Peter Guber’s book, Tell to Win, tells a story about how spreadsheets, facts, and business analysis failed to convince the mayor of Las Vegas to partner with his company, Mandalay Entertainment, to build a new state-of-the-art ballpark for the LA Dodgers Minor League team he owned. This failure triggered Guber to reflect on the success he’d had selling the same idea into Dayton, OH, where he’d convinced the city to build a “Field of Dreams” to bring suburbanites into the city for a family experience. He realized that he had failed . . . to grasp his audience’s interests . . . listen to his audience’s values . . . and tell a compelling story. As a former filmmaker and CEO/Chairman of Sony Pictures, he knew that if “you miss the audience’s heart, the only wallet that gets hit is your own.” He knew that the heart is always the first target in story telling. His Las Vegas strike-out suggested that this rule went beyond show business. He wondered, “what if reaching the audience’s heart was critical to winning in every business?” So he embarked on a journey to explore the use of stories to persuade and influence in business. He interviewed an impressive set of business leaders in and outside the entertainment industry to see how his epiphany resonated with them. His number one lesson was to distinguish a data dump from a well-told story. “Stories are not lists, decks, PowerPoint, flip charts, lectures, pleas, instructions, regulations, manifestos, calculations, lesson plans, threats, statistics, evidence, orders, or raw facts. These non-stories provide information, but stories have the power to move people’s hearts, minds, and feet.”
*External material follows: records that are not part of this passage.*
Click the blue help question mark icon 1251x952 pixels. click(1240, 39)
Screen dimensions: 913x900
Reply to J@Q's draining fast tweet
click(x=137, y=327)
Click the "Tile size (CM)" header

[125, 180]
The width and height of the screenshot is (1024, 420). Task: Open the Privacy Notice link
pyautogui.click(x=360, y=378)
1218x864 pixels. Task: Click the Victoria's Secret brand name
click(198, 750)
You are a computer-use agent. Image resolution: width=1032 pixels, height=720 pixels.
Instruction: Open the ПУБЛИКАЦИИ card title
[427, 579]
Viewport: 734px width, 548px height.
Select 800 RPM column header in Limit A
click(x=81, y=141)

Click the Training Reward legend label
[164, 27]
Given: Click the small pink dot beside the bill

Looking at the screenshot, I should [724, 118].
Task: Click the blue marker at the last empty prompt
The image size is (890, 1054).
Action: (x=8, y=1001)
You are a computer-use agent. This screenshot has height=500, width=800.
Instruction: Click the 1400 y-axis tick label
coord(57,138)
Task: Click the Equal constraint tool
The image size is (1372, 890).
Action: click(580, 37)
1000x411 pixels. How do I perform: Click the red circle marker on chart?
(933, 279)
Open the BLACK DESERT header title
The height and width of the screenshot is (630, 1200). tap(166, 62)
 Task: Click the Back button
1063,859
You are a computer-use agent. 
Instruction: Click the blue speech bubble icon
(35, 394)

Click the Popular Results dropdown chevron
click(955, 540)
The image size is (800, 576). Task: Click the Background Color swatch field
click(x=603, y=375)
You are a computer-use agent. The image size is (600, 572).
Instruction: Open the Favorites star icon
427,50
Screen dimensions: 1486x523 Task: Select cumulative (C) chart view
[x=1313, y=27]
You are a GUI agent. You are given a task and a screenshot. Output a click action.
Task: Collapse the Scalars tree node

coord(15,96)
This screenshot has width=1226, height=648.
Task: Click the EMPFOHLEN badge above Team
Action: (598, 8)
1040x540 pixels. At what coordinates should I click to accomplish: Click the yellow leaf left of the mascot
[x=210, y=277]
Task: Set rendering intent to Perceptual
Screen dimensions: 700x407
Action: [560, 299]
Guber’s work has been authenticated by literary scholar, Jonathan Gottschall, which he shares in his article, “Why Storytelling Is the Ultimate Weapon.” Gottschall, who uses science to try to understand the power of story in human life, believes that Guber and his allies have arrived through experience at the same conclusions science has reached through experiment. “Psychology has begun a serious study of how stories affect the human mind. Results repeatedly show that our attitudes, fears, hopes, and values are strongly influenced by narrative. In fact, fiction seems to be more effective at changing beliefs than [communicating] through argument and evidence.”
What can health communicators and marketers learn from Guber and Gottschall? I argue that evidence-based health communications are not enough. Don’t get me wrong, health communications need to be grounded in science, but facts and evidence alone do not persuade people to change their behaviors and beliefs. We need to put our science into a story framework with characters, tension/drama, resolution, and a moral message in order to move our audiences into action.
My son, who is temporarily disabled with his ankle sprain, dreams big about baseball and guitar. These hopes and dreams motivate him to practice every day and follow his coaches’ and teachers’ guidance to achieve his best. Maybe some day he’ll produce music, tell stories, or play ball with the likes of Peter Guber!
If financial planners can incorporate hopes and dreams into a spreadsheet conversation, so can dietitians and health communicators.
I agree with you Jean. I really think your approach gets to the heart of the matter. Thank you for sharing.